▶ [EXERCISE DETAILS] Look below for the line holding "Geotehničko praćenje radova" and the line holding "Usluge provjere projekta". Transcribe exactly those lines and all lines between them, nothing more.

::: RECORDS SUPPLIED :::

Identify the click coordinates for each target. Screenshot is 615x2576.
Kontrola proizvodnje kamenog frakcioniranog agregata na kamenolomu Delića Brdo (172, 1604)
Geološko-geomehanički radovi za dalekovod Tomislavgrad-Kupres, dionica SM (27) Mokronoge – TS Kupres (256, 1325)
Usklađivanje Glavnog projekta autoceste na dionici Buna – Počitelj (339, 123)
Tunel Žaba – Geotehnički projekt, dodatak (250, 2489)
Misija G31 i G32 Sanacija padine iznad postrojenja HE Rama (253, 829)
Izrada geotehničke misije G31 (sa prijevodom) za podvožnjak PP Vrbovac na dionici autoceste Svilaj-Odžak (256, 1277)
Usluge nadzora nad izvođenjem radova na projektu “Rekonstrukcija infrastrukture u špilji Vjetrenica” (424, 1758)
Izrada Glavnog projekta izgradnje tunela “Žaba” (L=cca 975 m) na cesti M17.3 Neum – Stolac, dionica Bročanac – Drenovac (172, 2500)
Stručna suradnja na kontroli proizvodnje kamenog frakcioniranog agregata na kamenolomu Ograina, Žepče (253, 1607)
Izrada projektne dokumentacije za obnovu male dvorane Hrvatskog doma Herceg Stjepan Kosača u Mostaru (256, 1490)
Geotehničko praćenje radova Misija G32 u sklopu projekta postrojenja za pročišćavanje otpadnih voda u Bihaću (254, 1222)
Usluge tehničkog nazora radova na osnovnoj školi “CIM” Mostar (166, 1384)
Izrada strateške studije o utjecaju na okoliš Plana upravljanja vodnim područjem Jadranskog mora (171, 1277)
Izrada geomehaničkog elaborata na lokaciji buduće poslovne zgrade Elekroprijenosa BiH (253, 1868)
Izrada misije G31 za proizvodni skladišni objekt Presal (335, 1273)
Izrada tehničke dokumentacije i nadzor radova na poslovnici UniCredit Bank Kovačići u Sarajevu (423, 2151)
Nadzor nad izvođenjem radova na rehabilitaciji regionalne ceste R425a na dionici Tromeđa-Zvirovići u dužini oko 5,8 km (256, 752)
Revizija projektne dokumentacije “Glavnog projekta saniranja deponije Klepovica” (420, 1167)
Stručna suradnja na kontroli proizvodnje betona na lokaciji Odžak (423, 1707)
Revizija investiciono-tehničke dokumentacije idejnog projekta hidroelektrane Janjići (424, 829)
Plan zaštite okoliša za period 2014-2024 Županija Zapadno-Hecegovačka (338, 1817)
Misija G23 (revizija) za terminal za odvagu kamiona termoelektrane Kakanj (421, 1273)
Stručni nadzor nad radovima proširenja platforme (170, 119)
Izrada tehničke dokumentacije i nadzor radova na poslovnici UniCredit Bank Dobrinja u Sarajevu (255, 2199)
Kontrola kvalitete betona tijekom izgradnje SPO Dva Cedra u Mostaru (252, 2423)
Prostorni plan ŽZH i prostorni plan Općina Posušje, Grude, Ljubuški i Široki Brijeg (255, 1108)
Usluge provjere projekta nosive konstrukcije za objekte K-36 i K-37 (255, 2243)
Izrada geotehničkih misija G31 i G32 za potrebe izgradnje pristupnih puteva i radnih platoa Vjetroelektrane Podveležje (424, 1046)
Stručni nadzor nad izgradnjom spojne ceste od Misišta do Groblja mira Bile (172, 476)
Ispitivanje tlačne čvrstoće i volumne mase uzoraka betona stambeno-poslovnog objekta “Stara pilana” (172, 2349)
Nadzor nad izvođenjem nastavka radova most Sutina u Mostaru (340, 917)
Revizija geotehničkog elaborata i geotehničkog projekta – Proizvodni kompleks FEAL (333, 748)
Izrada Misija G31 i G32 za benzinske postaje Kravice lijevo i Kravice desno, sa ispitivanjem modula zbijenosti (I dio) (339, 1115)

:::

▶ [EXPECTED OUTPUT]
Geotehničko praćenje radova Misija G32 u sklopu projekta postrojenja za pročišćavanje otpadnih voda u Bihaću (254, 1222)
Usluge tehničkog nazora radova na osnovnoj školi “CIM” Mostar (166, 1384)
Izrada strateške studije o utjecaju na okoliš Plana upravljanja vodnim područjem Jadranskog mora (171, 1277)
Izrada geomehaničkog elaborata na lokaciji buduće poslovne zgrade Elekroprijenosa BiH (253, 1868)
Izrada misije G31 za proizvodni skladišni objekt Presal (335, 1273)
Izrada tehničke dokumentacije i nadzor radova na poslovnici UniCredit Bank Kovačići u Sarajevu (423, 2151)
Nadzor nad izvođenjem radova na rehabilitaciji regionalne ceste R425a na dionici Tromeđa-Zvirovići u dužini oko 5,8 km (256, 752)
Revizija projektne dokumentacije “Glavnog projekta saniranja deponije Klepovica” (420, 1167)
Stručna suradnja na kontroli proizvodnje betona na lokaciji Odžak (423, 1707)
Revizija investiciono-tehničke dokumentacije idejnog projekta hidroelektrane Janjići (424, 829)
Plan zaštite okoliša za period 2014-2024 Županija Zapadno-Hecegovačka (338, 1817)
Misija G23 (revizija) za terminal za odvagu kamiona termoelektrane Kakanj (421, 1273)
Stručni nadzor nad radovima proširenja platforme (170, 119)
Izrada tehničke dokumentacije i nadzor radova na poslovnici UniCredit Bank Dobrinja u Sarajevu (255, 2199)
Kontrola kvalitete betona tijekom izgradnje SPO Dva Cedra u Mostaru (252, 2423)
Prostorni plan ŽZH i prostorni plan Općina Posušje, Grude, Ljubuški i Široki Brijeg (255, 1108)
Usluge provjere projekta nosive konstrukcije za objekte K-36 i K-37 (255, 2243)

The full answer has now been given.